Ключом для обретения способности создавать план действий стала перемещаемость, которая дала людям возможность отделять себя от потребностей, лишений и забав быстротечного момента – иными словами, возможность быть немного менее эмоциональными. Лишь освобожденный от необходимости немедленно утолять возникший аппетит или реагировать на чувство страха человек оказался в состоянии составлять план действий. Сначала одна и та же последовательность движений могла служить и целям изготовления орудий, и выполнению коммуникативных функций; в результате одна и та же грамматика могла связывать отдельные движения в последовательности – как «технологические», так и «лингвистические». Аналогичным образом первоначальные требования к перемещаемости могли быть минимальными, однако по мере того как человек продвигался от изготовления палочек для ловли термитов к более сложным и изощренным приспособлениям и орудиям труда, требования к перемещаемости возрастали. Наконец, необходимость культурной преемственности в использовании орудий труда породила давление в пользу разработки системы, специализированной именно для этого типа коммуникации.

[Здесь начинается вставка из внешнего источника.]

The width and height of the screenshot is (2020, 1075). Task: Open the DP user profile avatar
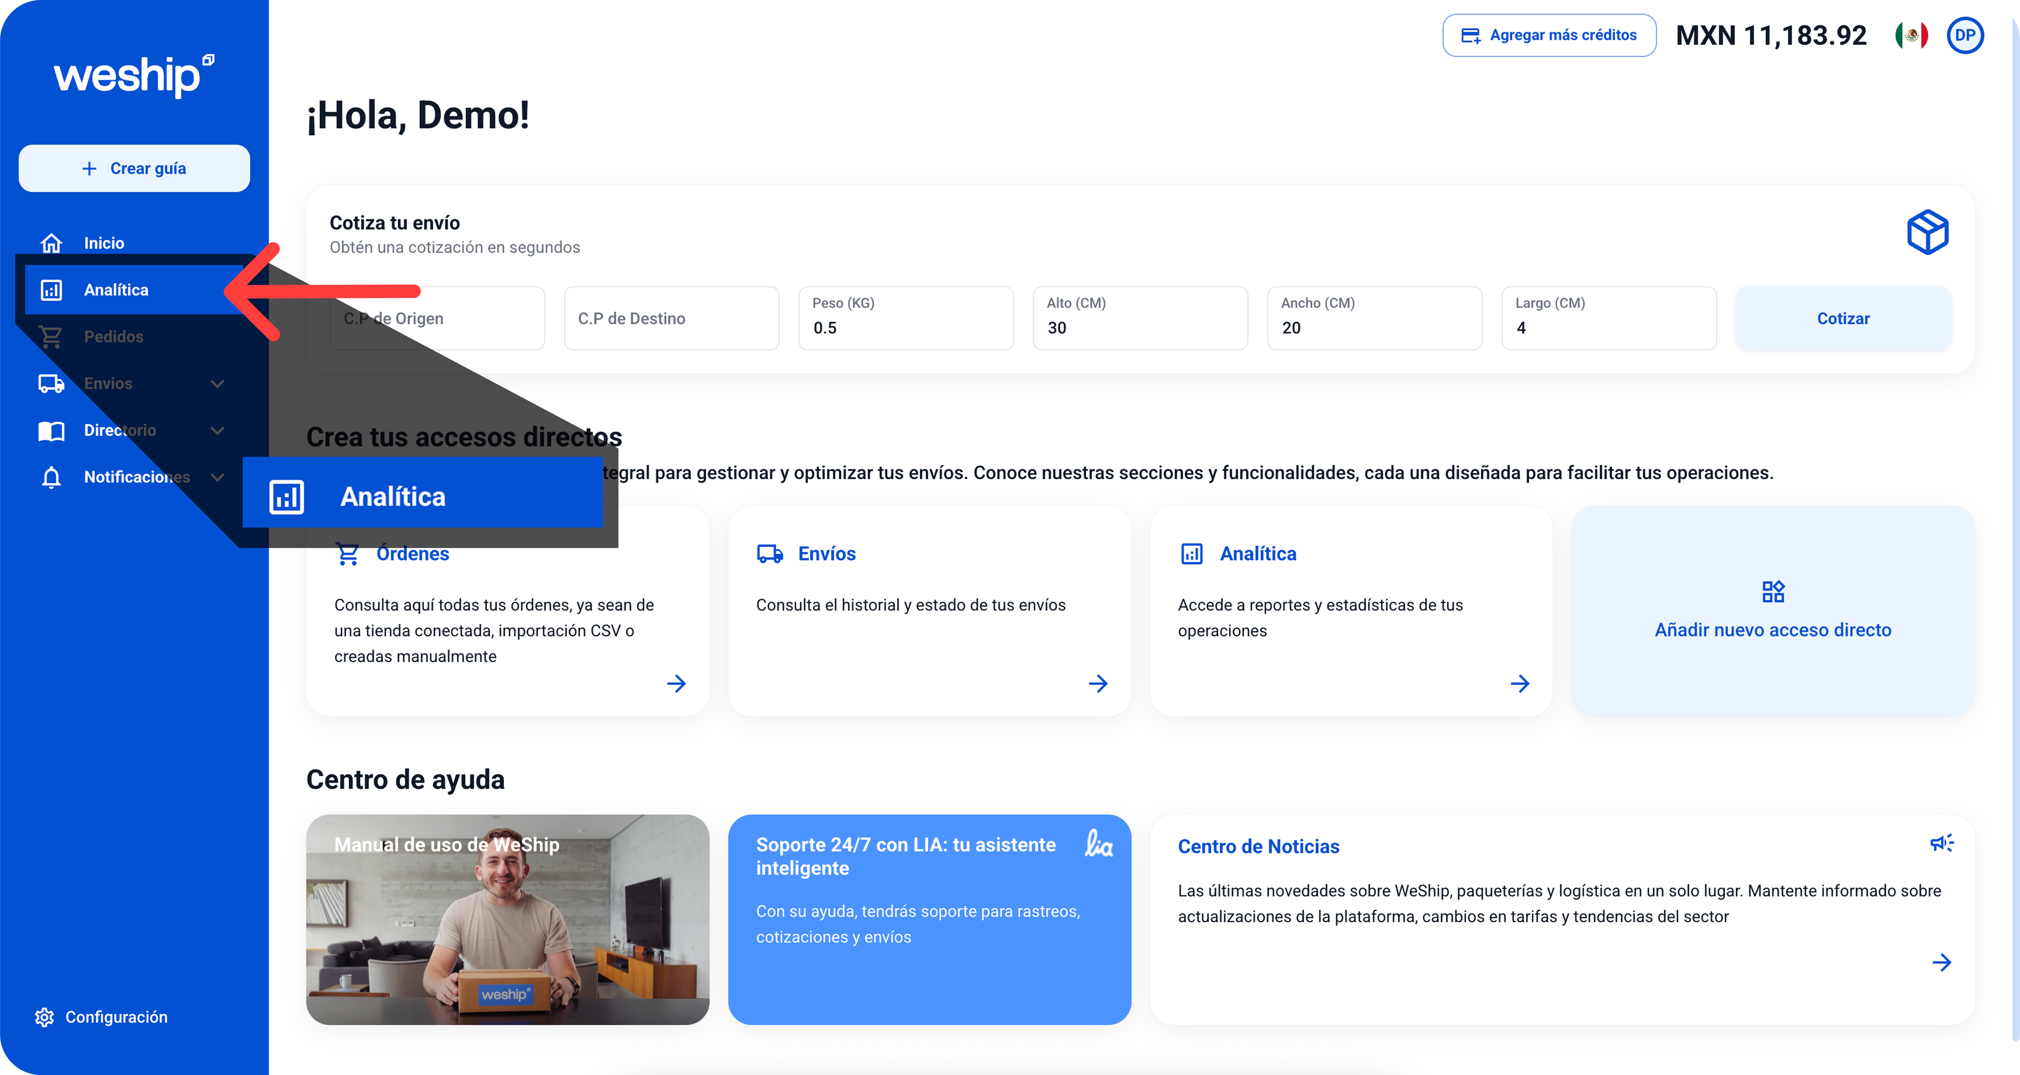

Представить себе, чтобы человек вначале овладел языком, а затем в результате этого научился изготовлять орудия труда, невозможно; скорее, язык развивался для того, чтобы совершенствовать и наилучшим образом использовать возможности, заложенные в употреблении орудий труда. Естественно предположить, что, подобно тому как ограничен был набор использовавшихся человеком орудий, точно так же ограничен был и словарь его древнего языка. Хьюз заметил, что шесть слов или шесть орудий должны были применяться не в шести, а в гораздо большем числе ситуаций; возможно, что самые первые орудия труда, так же как и самые первые слова, отражают некоторый промежуточный этап в эволюции познавательных способностей человека, что-то вроде сенсомоторной стадии развития интеллекта, на которой дети упрощенно-грубо воспринимают окружающий их мир (первый уровень, по терминологии Брауна). Подобно тому как древний человек сначала выделял полезные для своей деятельности, а затем уже абстрактные свойства предметов, с которыми он сталкивался в природе, маленький ребенок, очевидно, постепенно абстрагирует, отчуждает и уточняет смысл слов или жестов, используемых для обозначения этих предметов.

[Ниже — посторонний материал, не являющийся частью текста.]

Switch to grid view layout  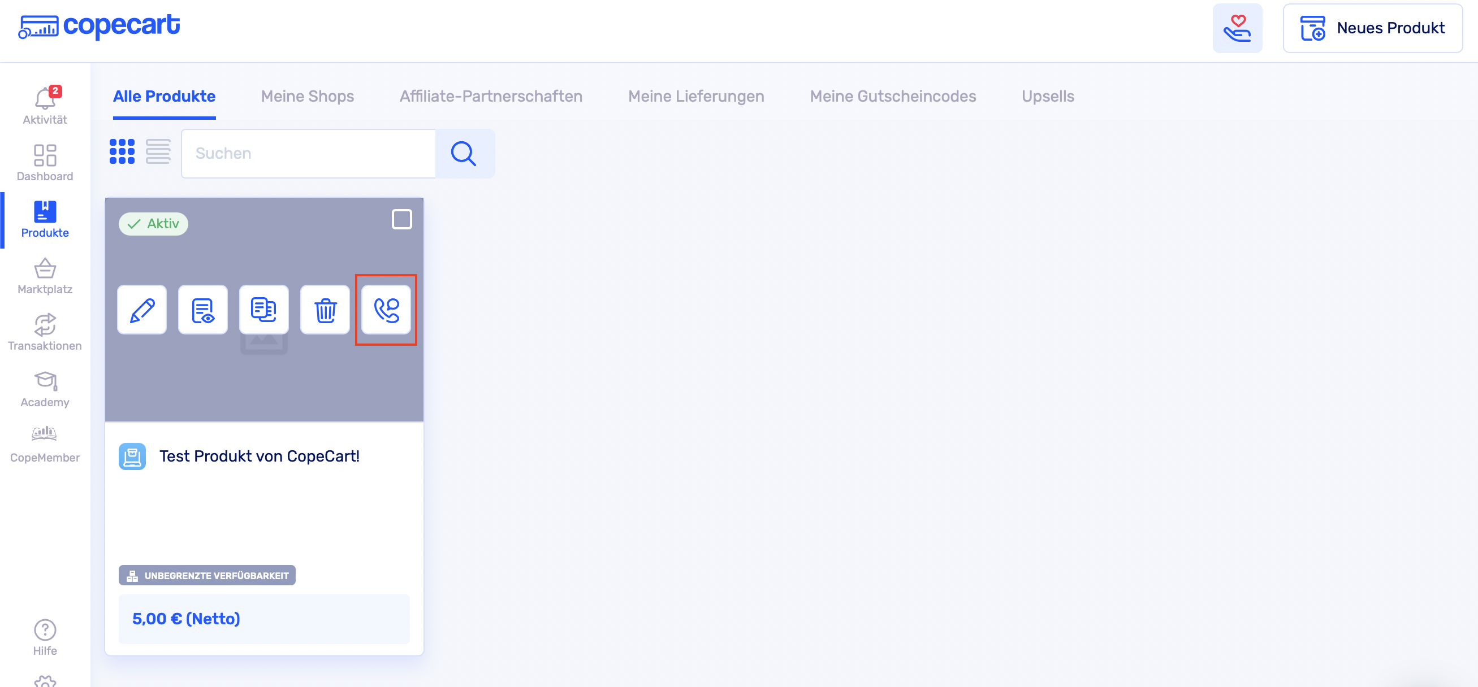tap(122, 152)
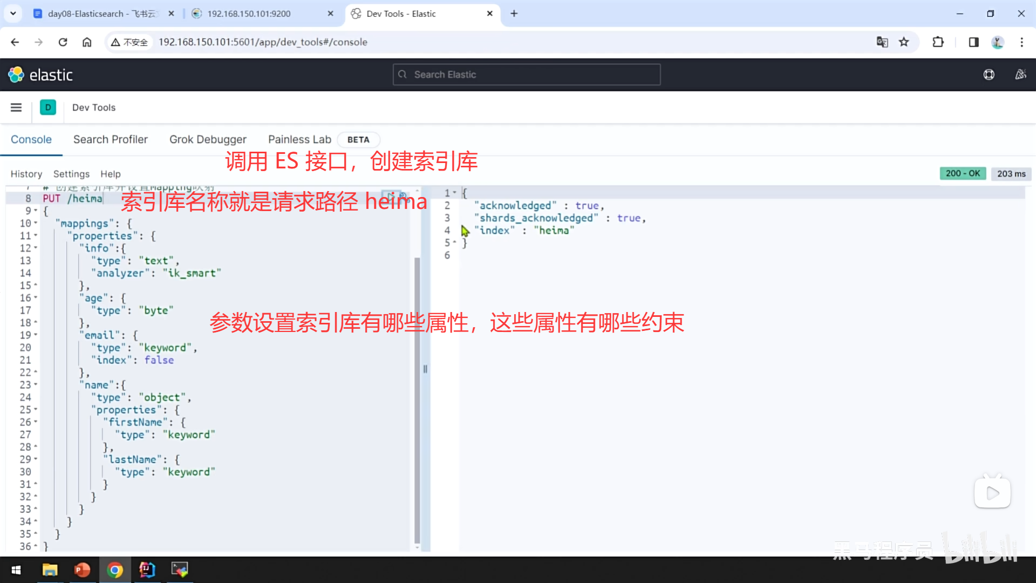The image size is (1036, 583).
Task: Open Chrome from the Windows taskbar
Action: [115, 570]
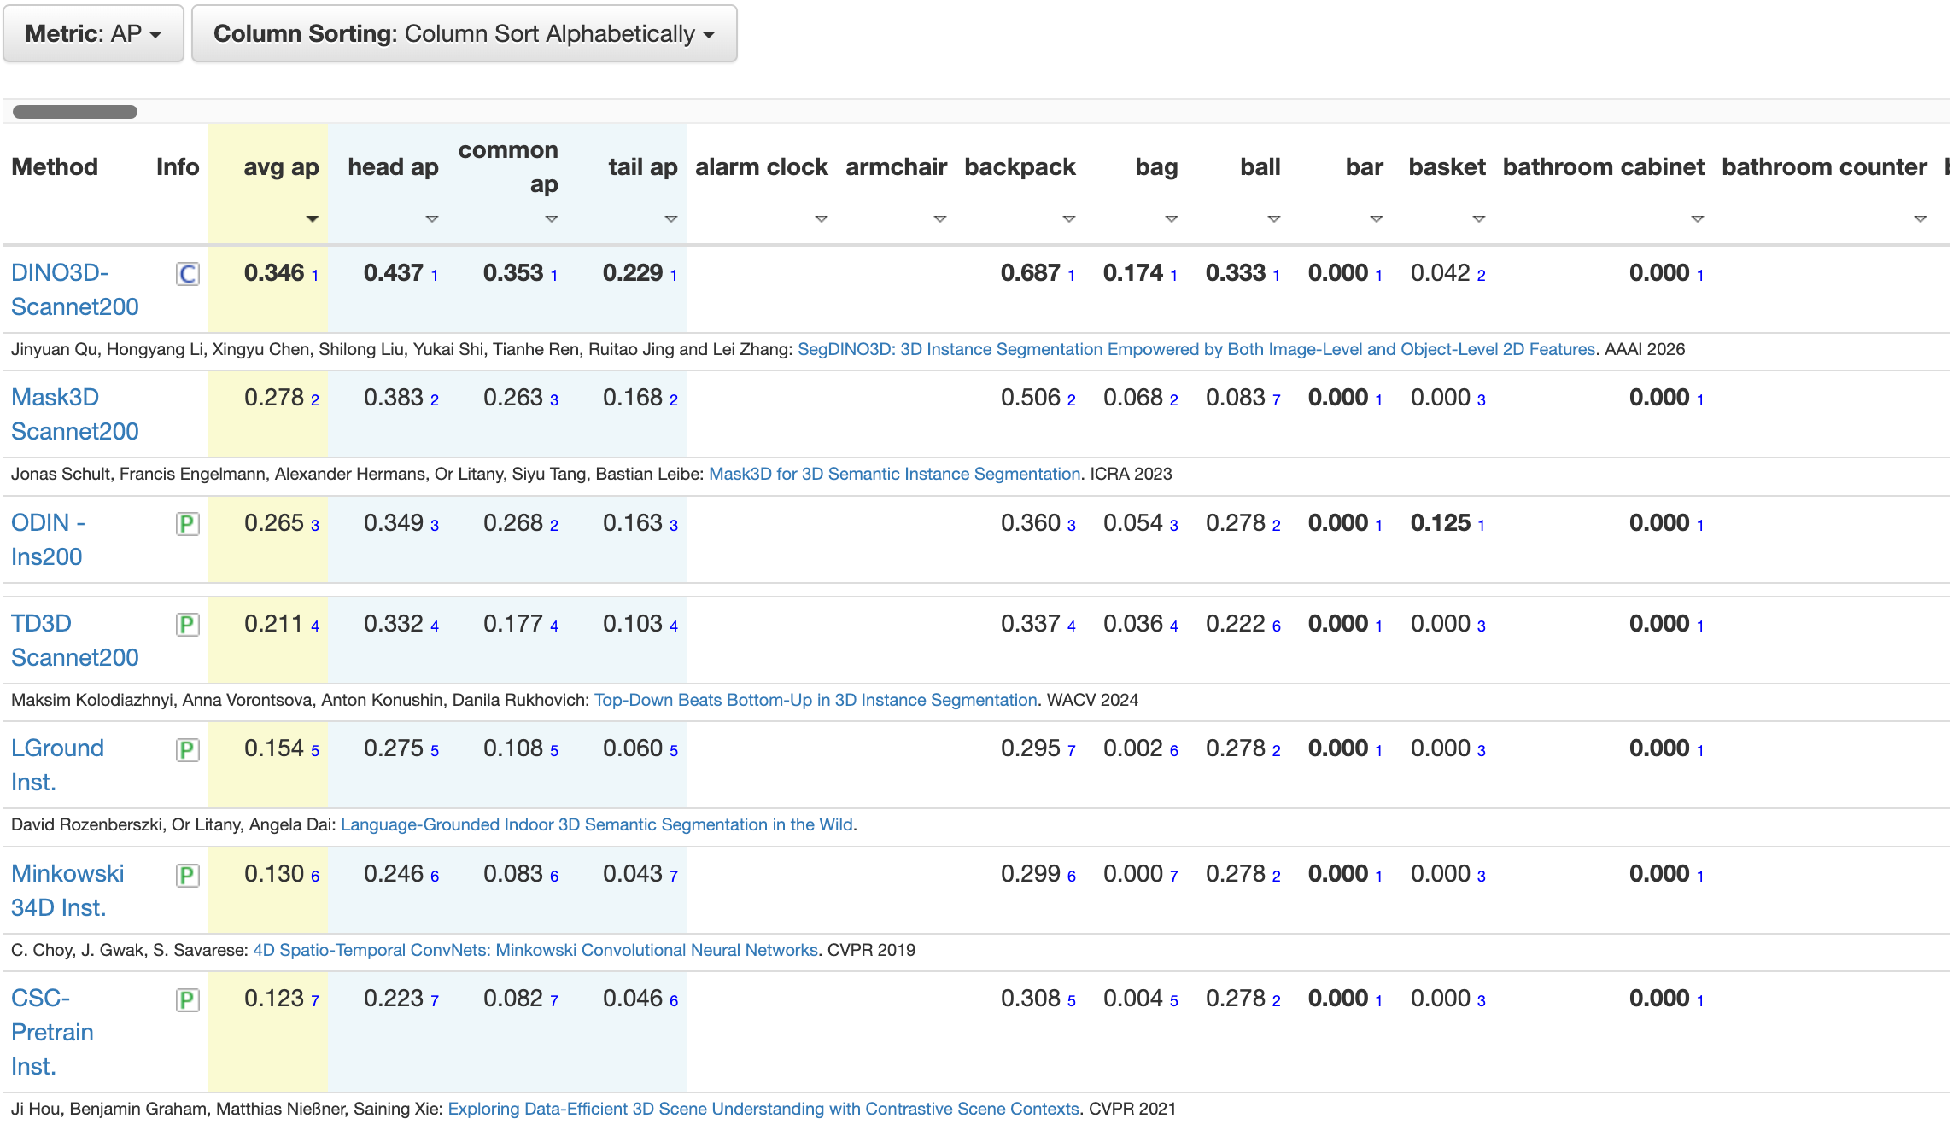Click the C info icon for DINO3D-Scannet200
The image size is (1959, 1130).
pyautogui.click(x=188, y=274)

Мы вправе предположить, что наименование орудий труда отражает тот уровень аналитической утонченности, который потребовался для создания самого орудия, когда события сложились таким образом, что древний человек оказался перед необходимостью присвоить данному орудию определенное наименование. Так, например, если губка используется исключительно для того, чтобы подтирать капли пролитой крови, то следует ожидать, что ее наименование будет отражать лишь это конкретное ее применение, а не такое общее свойство, как способность всасывать жидкость; однако если с развитием культуры внимание будет обращено на это общее ее свойство, то вполне возможно, что язык окажется в состоянии отразить результат такого анализа. Можно предположить, что в процессе развития аналитических способностей современный ребенок также проходит в сжатой форме подобные промежуточные стадии, и концепция, согласно которой первые его предложения отражают сенсомоторный, а не планирующий интеллект, подразумевает именно эту идею.